Проходил мимо и не решил еще, кто кого отповедовать будет: все их или они сами всех. С одной стороны, зря старых пердунов обижают и где-то даже ненавидят, зря. Нет, раньше и я думал – не зря, а теперь сомневаться стал. Совсем не потому, что сам до старопердунских лет дожил, а по-справедливости, без которой и миру ни дня не стоять – про то все знают.
Говорят, они деньги и власть забрали, и ни себе, ни людям: людям не дают, а самим ни к чему. У людей душа кипит, праздника жизни просит, а горючего на то нету. Седоухие эти все побрали, заперли по ларям, счетам, ячейкам, сверху сели и сидят-глядят-ждут. Чего ждут? Как люди перед ними выкобениваться станут, тогда, которым позабористей, тем понемножку дадут. Несправедливо? Может быть, но если внимательнее, то здесь не так себе, а смысл в жизнь человеческую привносится: она не просто к смерти, а к эдакому положению есть. И тогда жить не страшно, не безделица она, а вот сюда. Конечно, кому удача, но жизнь и есть не для всех, а случилась кому. Нет, не просто.
Или вот молодые попки свои, самые румяные, пердунам этим кажут – не друг другу. Когда б у них деньги да воля, говорят, такая любовь на всю землю расплеснулась, а из нее звонкий детский смех. Любовь, любовь – не старперская похоть. Только и тут не просто. Которые самые-самые, они чужие попки глядеть не желают, свои хотят показать, и кто лучше пердунов их оценит, кто языком поцокает, ай-я-яй, скажет, какая краса-красулечка, славы и деньжишек в кулечке подаст. Самым-самым что ни на есть, самим только бы взглядами друг дружку ненавистными резать. И резали бы, кабы смогли. Так что не просто, совсем не просто.
Потом, всем людям слов красивых и душевных хочется, чтоб говорили и слушать, а взять их только у нас и есть, потому как сами они в «еще» четыре ошибки могут, а матюков складно завернуть – нет, не то что стихов, без которых людям жизнь не в радость, значит мы затем, когда не навсегда. Да-да, не просто все.

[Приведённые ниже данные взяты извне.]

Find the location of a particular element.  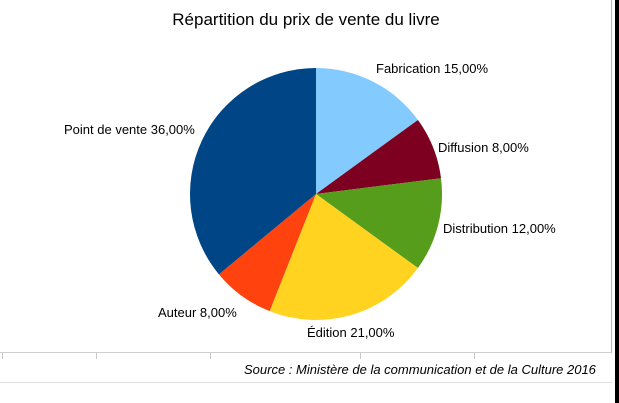

slice-label-auteur: Auteur 8,00% is located at coordinates (198, 312).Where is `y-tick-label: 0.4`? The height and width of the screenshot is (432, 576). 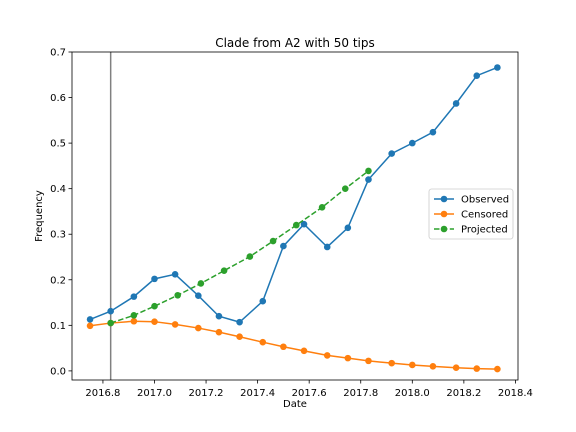 y-tick-label: 0.4 is located at coordinates (58, 190).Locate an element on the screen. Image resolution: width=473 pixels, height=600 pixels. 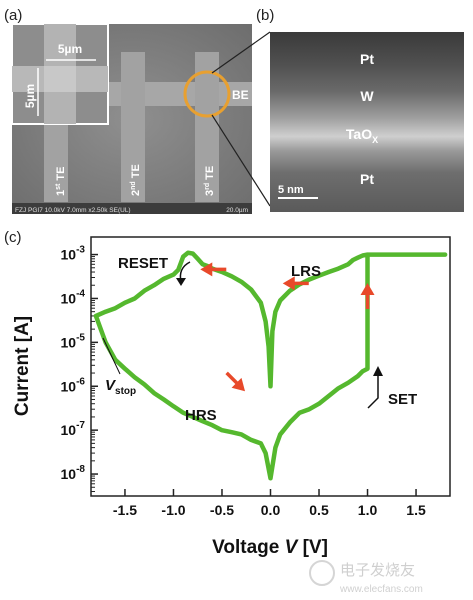
annotation-set: SET is located at coordinates (402, 400).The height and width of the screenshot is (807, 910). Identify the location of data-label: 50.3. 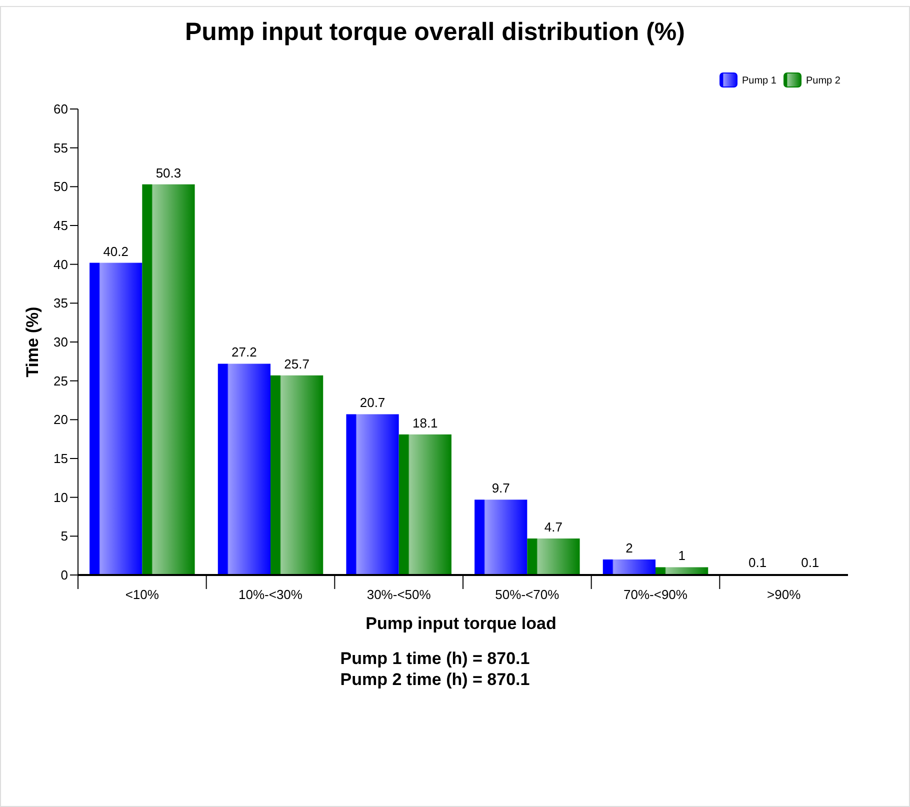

Но тут один проговорился. Я хоть и сам, но молчать не стану, потому никак. В 45-м, говорит, День Победы придет в наше тело и душу: отряды нанороботов в нас запустят, которые починять там все станут в режиме нон-стоп, и тогда мы под людей спроста шифроваться сможем, то есть суть старопердунская, а снаружи никто и никогда, и так долго-долго, всегда. Круче коммунизма, только дотянуть, дотерпеть осталось. Я уже принялся терпеть, но позадумалось, где звонкий детский смех будет и Ромео с Джульеттой? Нигде. Потому – зачем? Потому – незачем. Потому скоро все кругом старые пердуны станут, как бы в людей ни шифровались, все станут, а я с ними одними жить не подписывался. Когда они сто тысяч раз в Ромео-Джульетту заиграются, пусть и выглядят точь-в-точь, то удавить их хочется очень. И себя. Удавить тогда уже не преступление, а освобождение, освобождение от скуки, какая одна только в полном праве поселится в мире том и все-все собой заполнит, и в этой скуке вселенской старопердунские мумии бродят, бессмысленные и бесполезные. Как все-таки все не просто!
Нет, они как хотят, а я без смерти не договаривался жить. Мне дорог каждый день мой, и я хотел бы длить их, длить, потому не вечны, потому что кончатся, а не так, что вереницу их не посчитать, когда она и в тумане не гаснет, мне в этом бессмысле только сесть и завыть псом, чтоб звезды заплакали, меня жалеючи, и отпустили туда, где ничто и никуда, но есть. Иначе никак, иначе не по-справедливому, а без нее миру и дня не стоять – это каждый знает.